Reviewed-by: Matt Caswell <matt@openssl.org>
(Merged from https://github.com/openssl/openssl/pull/12791)

1 files changed, 13 insertions, 17 deletions

diff --git a/doc/internal/man3/ossl_cmp_msg_protect.pod b/doc/internal/man3/ossl_cmp_msg_protect.pod
index 6c33db6954..39f5146530 100644
--- a/doc/internal/man3/ossl_cmp_msg_protect.pod
+++ b/doc/internal/man3/ossl_cmp_msg_protect.pod
@@ -14,6 +14,7 @@ ossl_cmp_msg_add_extraCerts
 
  STACK_OF(X509)
      *ossl_cmp_build_cert_chain(OPENSSL_CTX *libctx, const char *propq,
+                                X509_STORE *store,
                                 STACK_OF(X509) *certs, X509 *cert);
  ASN1_BIT_STRING *ossl_cmp_calc_protection(const OSSL_CMP_CTX *ctx,
                                            const OSSL_CMP_MSG *msg);
@@ -22,19 +23,15 @@ ossl_cmp_msg_add_extraCerts
 
 =head1 DESCRIPTION
 
-ossl_cmp_build_cert_chain() builds up the chain of intermediate CA certificates
-starting from the given certificate I<cert> as high up as possible using
-the given list of candidate certificates, similarly to ssl_add_cert_chain().
+ossl_cmp_build_cert_chain() builds a certificate chain starting from I<cert>
+using the optional list of intermediate CA certificates I<certs>.
+If I<store> is NULL builds the chain as far down as possible, ignoring errors.
+Else the chain must reach a trust anchor contained in I<store>.
 It internally uses a B<X509_STORE_CTX> structure associated with the library
 context I<libctx> and property query string I<propq>, both of which may be NULL.
-Intended use of this function is to find all the certificates above the trust
-anchor needed to verify an EE's own certificate.
-Those are supposed to be included in the ExtraCerts field of every first
-CMP message of a transaction when MSG_SIG_ALG is utilized.
-This allocates a stack and increments the reference count of each cert,
-so when not needed any more the stack and all its elements should be freed.
+If a non-NULL stack is returned the caller is responsible for freeing it.
 In case there is more than one possibility for the chain,
-OpenSSL seems to take the first one; check X509_verify_cert() for details.

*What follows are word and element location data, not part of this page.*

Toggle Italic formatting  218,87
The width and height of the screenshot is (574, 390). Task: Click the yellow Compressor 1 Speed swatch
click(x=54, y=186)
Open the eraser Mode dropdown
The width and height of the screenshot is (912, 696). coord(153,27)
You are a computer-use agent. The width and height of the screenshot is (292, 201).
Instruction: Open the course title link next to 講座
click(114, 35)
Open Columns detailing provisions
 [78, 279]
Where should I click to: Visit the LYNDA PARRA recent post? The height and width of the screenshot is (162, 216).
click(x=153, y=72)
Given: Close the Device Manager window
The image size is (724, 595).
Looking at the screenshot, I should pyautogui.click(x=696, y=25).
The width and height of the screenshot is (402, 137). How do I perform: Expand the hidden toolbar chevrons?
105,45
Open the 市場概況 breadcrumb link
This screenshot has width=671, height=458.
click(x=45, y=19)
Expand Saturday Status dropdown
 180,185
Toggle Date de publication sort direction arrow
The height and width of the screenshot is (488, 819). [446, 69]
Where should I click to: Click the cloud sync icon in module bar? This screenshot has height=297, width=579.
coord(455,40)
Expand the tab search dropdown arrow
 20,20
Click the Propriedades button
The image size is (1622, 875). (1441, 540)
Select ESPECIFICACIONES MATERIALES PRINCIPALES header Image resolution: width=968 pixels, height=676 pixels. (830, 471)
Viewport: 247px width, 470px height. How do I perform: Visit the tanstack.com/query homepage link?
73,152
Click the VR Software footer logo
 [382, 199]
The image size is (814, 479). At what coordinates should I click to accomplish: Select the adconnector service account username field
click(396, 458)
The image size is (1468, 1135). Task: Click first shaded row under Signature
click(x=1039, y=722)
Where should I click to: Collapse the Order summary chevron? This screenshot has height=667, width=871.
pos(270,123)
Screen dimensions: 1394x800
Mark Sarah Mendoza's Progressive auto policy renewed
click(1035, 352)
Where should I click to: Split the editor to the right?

+OpenSSL seems to take the first one; check L<X509_verify_cert(3)> for details.
 
 ossl_cmp_calc_protection() calculates the protection for the given I<msg>
 according to the algorithm and parameters in the message header's protectionAlg
@@ -46,10 +43,10 @@ If there is a secretValue it selects PBMAC, else if there is a protection cert
 it selects Signature and uses L<ossl_cmp_msg_add_extraCerts(3)>.
 It also sets the protectionAlg field in the message header accordingly.
 
-ossl_cmp_msg_add_extraCerts() adds elements to the extraCerts field in the given
-message I<msg>. It tries to build the certificate chain of the client cert in
-the I<ctx> if present by using certificates in ctx->untrusted_certs;
-if no untrusted certs are set, it will at least add the client certificate.
+ossl_cmp_msg_add_extraCerts() adds elements to the extraCerts field in I<msg>.
+If signature-based message protection is used it adds first the CMP signer cert
+ctx->cert and then its chain ctx->chain. If this chain is not present in I<ctx>
+tries to build it using ctx->untrusted_certs and caches the result in ctx->chain.
 In any case all the certificates explicitly specified to be sent out (i.e.,
 I<ctx->extraCertsOut>) are added. Note that it will NOT add the root certificate
 of the chain, i.e, the trust anchor (unless it is part of extraCertsOut).
@@ -62,9 +59,8 @@ CMP is defined in RFC 4210 (and CRMF in RFC 4211).
 
 ossl_cmp_build_cert_chain() returns NULL on error,
 else a pointer to a stack of (up_ref'ed) certificates
-containing the EE certificate given in the function arguments (cert)
-and all intermediate certificates up the chain toward the trust anchor.
-The (self-signed) trust anchor is not included.
+starting with given EE certificate and followed by all available intermediate
+certificates down towards (but excluding) any trusted root certificate.
 
 ossl_cmp_calc_protection() returns the protection on success, else NULL.